This special January 2nd, 2016 episode of Zero Squared explores why Critical Theorists deploy the word "problematic" and what they are REALLY saying when they talk about your fave.
Clips in this episode/collage include KMO from the C-Realm, John Berger, The Wireless Philosopher on the Problem of Perception, Michel Foucault Beyond Good and Evil (1993), music from the Truman Show, Laci Green, Tori the Queer, Evan Edinger, Noam Chomsky, Robin Williams, and clips the film A Day in the Afterlive of Philip K Dick.
Here's an excerpt from the collage:
What’s problematic in today’s Critical Theory?
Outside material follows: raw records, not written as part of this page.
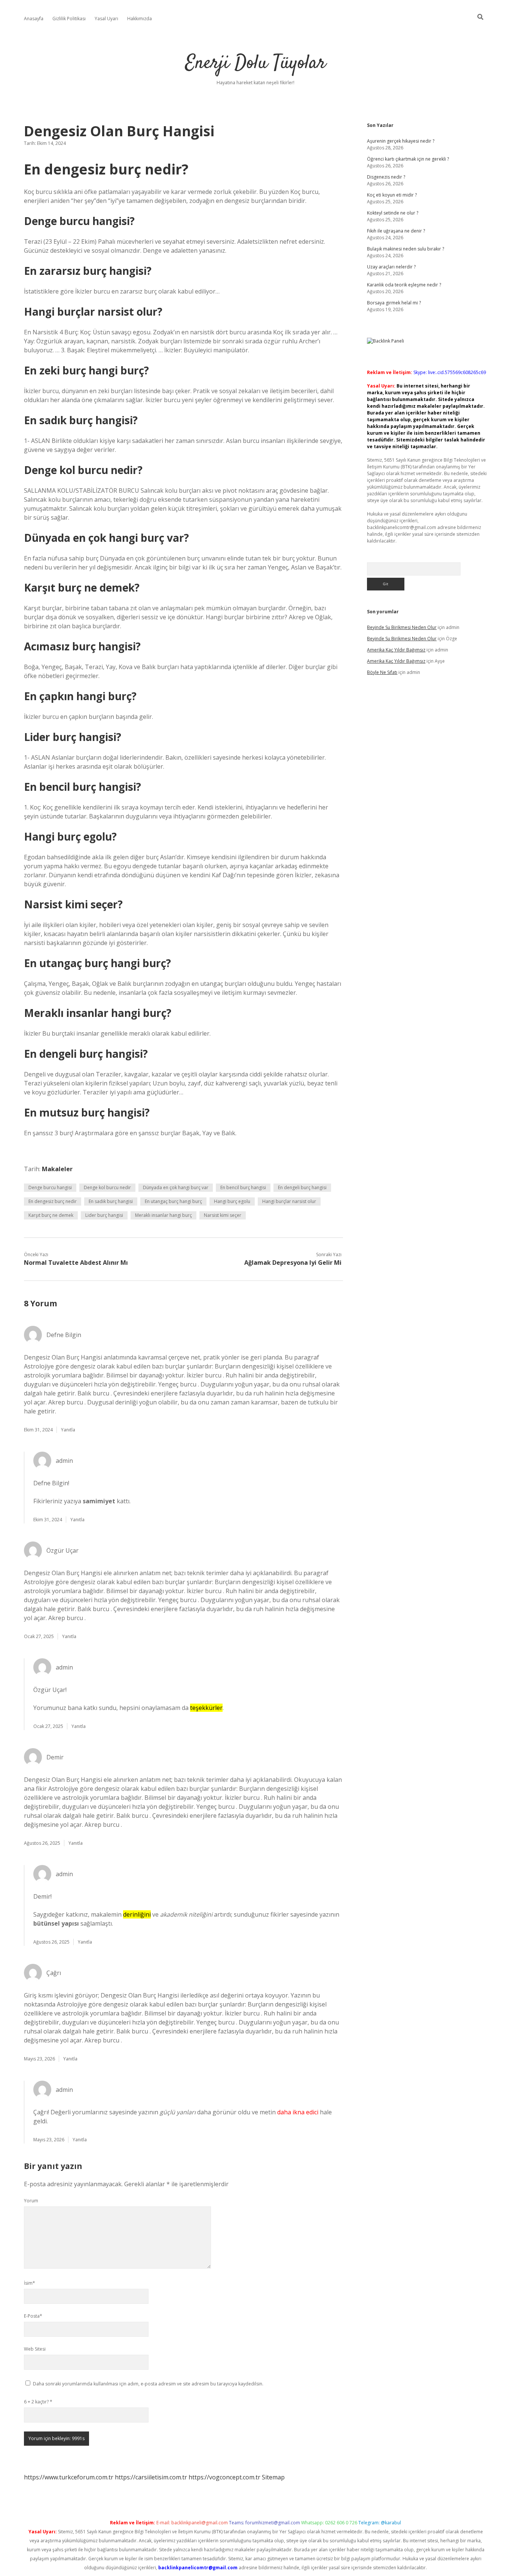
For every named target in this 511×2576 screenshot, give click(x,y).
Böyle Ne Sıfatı (382, 672)
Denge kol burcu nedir (107, 1187)
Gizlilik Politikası (69, 18)
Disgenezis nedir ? (386, 177)
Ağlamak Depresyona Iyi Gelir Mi (293, 1262)
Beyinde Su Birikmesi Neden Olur (402, 627)
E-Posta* (33, 2316)
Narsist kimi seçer (222, 1215)
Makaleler (57, 1169)
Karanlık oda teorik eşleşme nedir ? (404, 285)
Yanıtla (68, 1430)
That is, what is it that motivates the critical theorist to call something “problematic?”
According to the Philosophy dictionary online (that’s www.philosophy-dictionary dot org) something is a “problematic judgement” when it involves “the consciousness of the mere possibility” or, when it does not contain the consciousness of actuality or necessity.
To clarify, something is a problematic judgement, when it is subjective. In Hegel’s Science of Logic he labels the problematic as “assertoric.” This just means that it is an assertion given by a particular subject. Hegel’s logic is quite complicated, but the claim here is that when one asserts something, like “twerking is bad” one is asserting more than a particular fact about one’s own subjective experience. One is also making a claim about a universal notion.
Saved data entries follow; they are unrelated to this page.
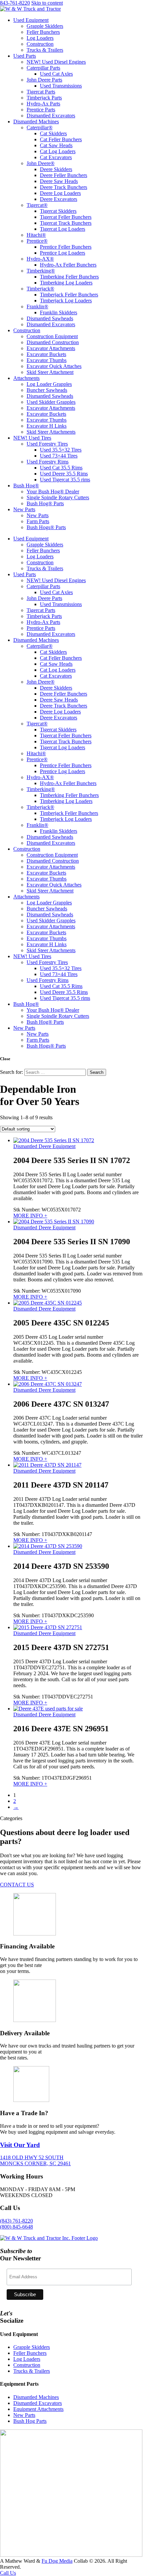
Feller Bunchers (43, 32)
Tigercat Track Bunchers (65, 223)
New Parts (24, 509)
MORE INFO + (30, 1215)
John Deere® (41, 163)
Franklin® (37, 306)
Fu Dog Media (57, 2561)
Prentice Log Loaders (62, 253)
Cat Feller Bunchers (61, 139)
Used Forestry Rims (48, 461)
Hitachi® (36, 235)
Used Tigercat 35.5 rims (65, 479)
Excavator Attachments (51, 348)
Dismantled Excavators (51, 115)
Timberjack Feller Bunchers (69, 294)
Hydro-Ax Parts (43, 103)
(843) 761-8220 (16, 2221)
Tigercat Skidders (58, 211)
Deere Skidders (56, 169)
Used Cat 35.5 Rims (61, 467)
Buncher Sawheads (47, 390)
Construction (40, 44)
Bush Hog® (26, 485)
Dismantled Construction (53, 342)
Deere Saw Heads (59, 181)
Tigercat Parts (41, 91)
To make this clearer still, something is problematic or problematized when it can seen to be self-generated and thereby self-interested rather than objective or necessary.
Again, the problem in the term “problematic” is the subjectivity of experience. A claim is problematic when its relationship to a universal notion or an objective fact has not been determined.
We might wonder then why it is that so many people use the term “problematic” a bit differently.